> [EXTRACT]

Domestication and improvement genes reveal the differences of seed size- and oil-related traits in soybean domestication and improvement

Jian-Fang Zuo; Muhammad Ikram; Jin-Yang Liu; Chun-Yu Han; Yuan Niu; Jim M Dunwell; Yuan-Ming Zhang

doi:10.1016/j.csbj.2022.06.014

Domestication and improvement genes reveal the differences of seed size- and oil-related traits in soybean domestication and improvement

Comput Struct Biotechnol J. 2022 Jun 13:20:2951-2964. doi: 10.1016/j.csbj.2022.06.014. eCollection 2022.

Authors

Jian-Fang Zuo¹, Muhammad Ikram¹, Jin-Yang Liu², Chun-Yu Han¹, Yuan Niu³, Jim M Dunwell⁴, Yuan-Ming Zhang¹

Affiliations

¹ Crop Information Center, College of Plant Science and Technology, Huazhong Agricultural University, Wuhan, China.
² Jiangsu Key Laboratory for Horticultural Crop Genetic Improvement, Institute of Industrial Crops, Jiangsu Academy of Agricultural Sciences, Nanjing, China.
³ School of Life Sciences and Food Engineering, Huaiyin Institute of Technology, Huaian, China.
⁴ School of Agriculture, Policy and Development, University of Reading, Reading, United Kingdom.

Abstract

To address domestication and improvement studies of soybean seed size- and oil-related traits, a series of domesticated and improved regions, loci, and candidate genes were identified in 286 soybean accessions using domestication and improvement analyses, genome-wide association studies, quantitative trait locus (QTL) mapping and bulked segregant analyses in this study. As a result, 534 candidate domestication regions (CDRs) and 458 candidate improvement regions (CIRs) were identified in this study and integrated with those in five and three previous studies, respectively, to obtain 952 CDRs and 538 CIRs; 1469 loci for soybean seed size- and oil-related traits were identified in this study and integrated with those in Soybase to obtain 433 QTL clusters. The two results were intersected to obtain 245 domestication and 221 improvement loci for the above traits. Around these trait-related domestication and improvement loci, 7 domestication and 7 improvement genes were found to be truly associated with these traits, and 372 candidate domestication and 87 candidate improvement genes were identified using gene expression, SNP variants in genome, miRNA binding, KEGG pathway, DNA methylation, and haplotype analysis. These genes were used to explain the trait changes in domestication and improvement. As a result, the trait changes can be explained by their frequencies of elite haplotypes, base mutations in coding region, and three factors affecting their expression levels. In addition, 56 domestication and 15 improvement genes may be valuable for future soybean breeding. This study can provide useful gene resources for future soybean breeding and molecular biology research.

> [LISTED RECORDS]
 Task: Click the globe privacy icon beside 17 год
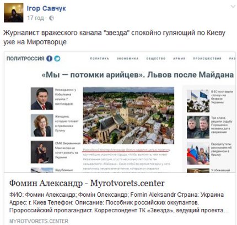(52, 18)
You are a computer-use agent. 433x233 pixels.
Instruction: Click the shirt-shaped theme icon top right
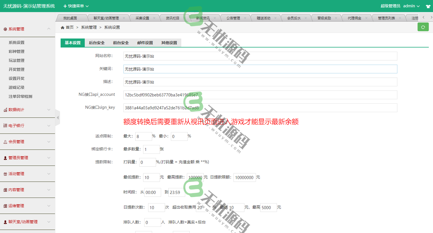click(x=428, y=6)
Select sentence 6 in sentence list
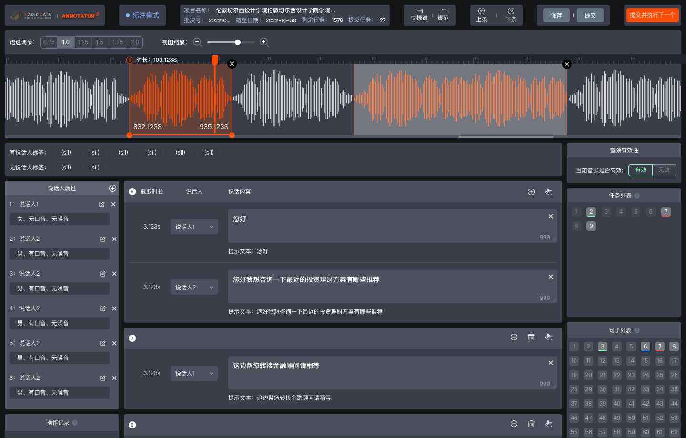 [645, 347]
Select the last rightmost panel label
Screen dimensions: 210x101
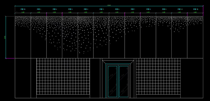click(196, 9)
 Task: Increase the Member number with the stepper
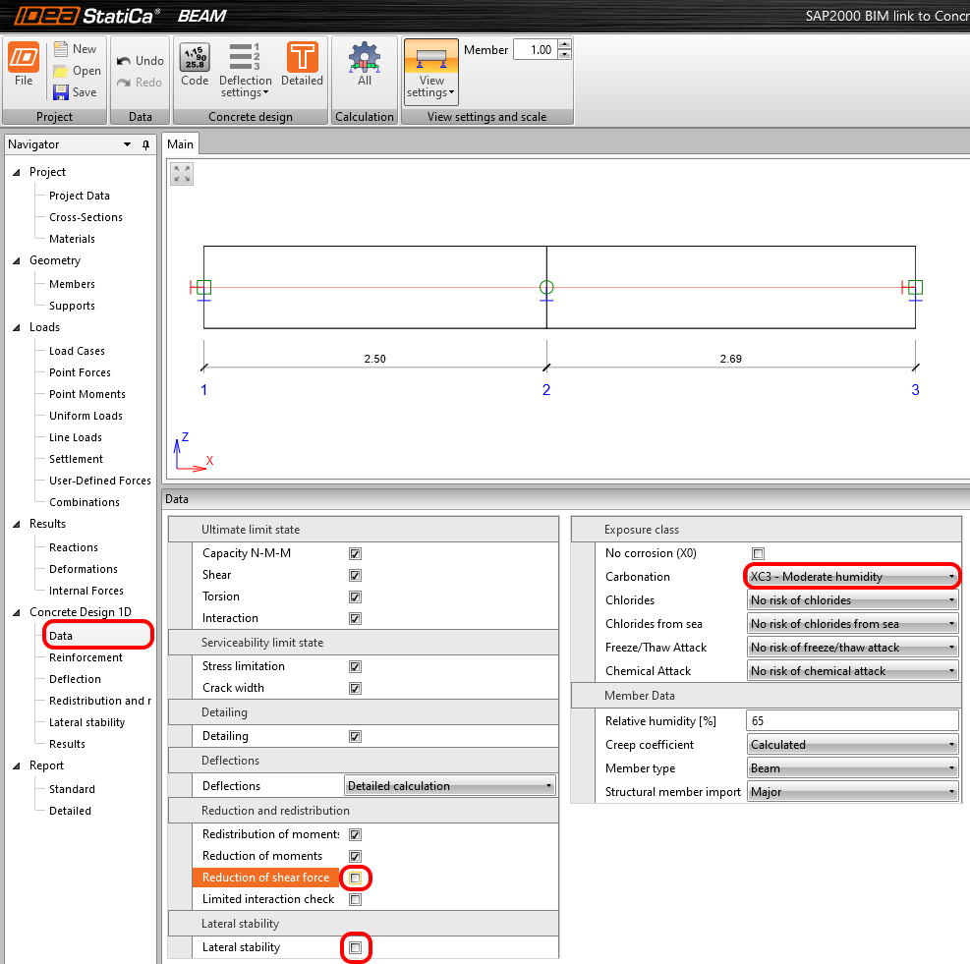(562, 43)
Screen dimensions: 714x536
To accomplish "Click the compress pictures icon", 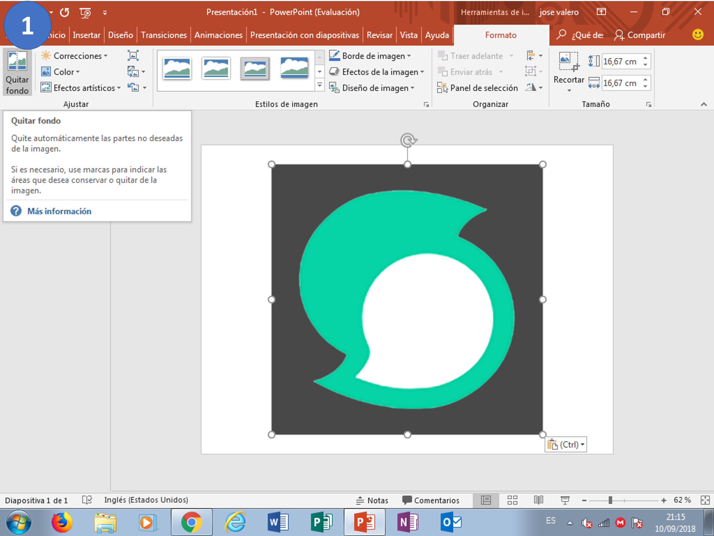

> [WHAT YOU WILL DO]
1. Which analyses does the soybean domestication abstract list for identifying the candidate domestication and improvement genes? Name all of them.
2. Could you continue the soybean domestication abstract from the point where it stops?

> [ANSWERS PROVIDED]
1.
- gene expression
- SNP variants in genome
- miRNA binding
- KEGG pathway
- DNA methylation
- haplotype analysis

2.
Keywords: 100SW, 100-seed weight; CDGs, candidate domestication genes; CDRs, candidate domestication regions; CIGs, candidate improvement genes; CIRs, candidate improvement regions; DAF, days after flowering; Domestication; Genome-wide association study; Improvement; LA, linoleic acid; LNA, linolenic acid; LOD, logarithm of odds; OA, oleic acid; OIL, oil content; PA, palmitic acid; PCD, potential candidate domestication; PCI, potential candidate improvement; QTL, quantitative trait locus; QTNs, quantitative trait nucleotides; SA, stearic acid; SL, seed length; SLT, seed length to thickness ratio; SLW, seed length to width ratio; ST, seed thickness; SW, seed width; SWT, seed width to thickness ratio; Seed oil content; Seed size; Soybean.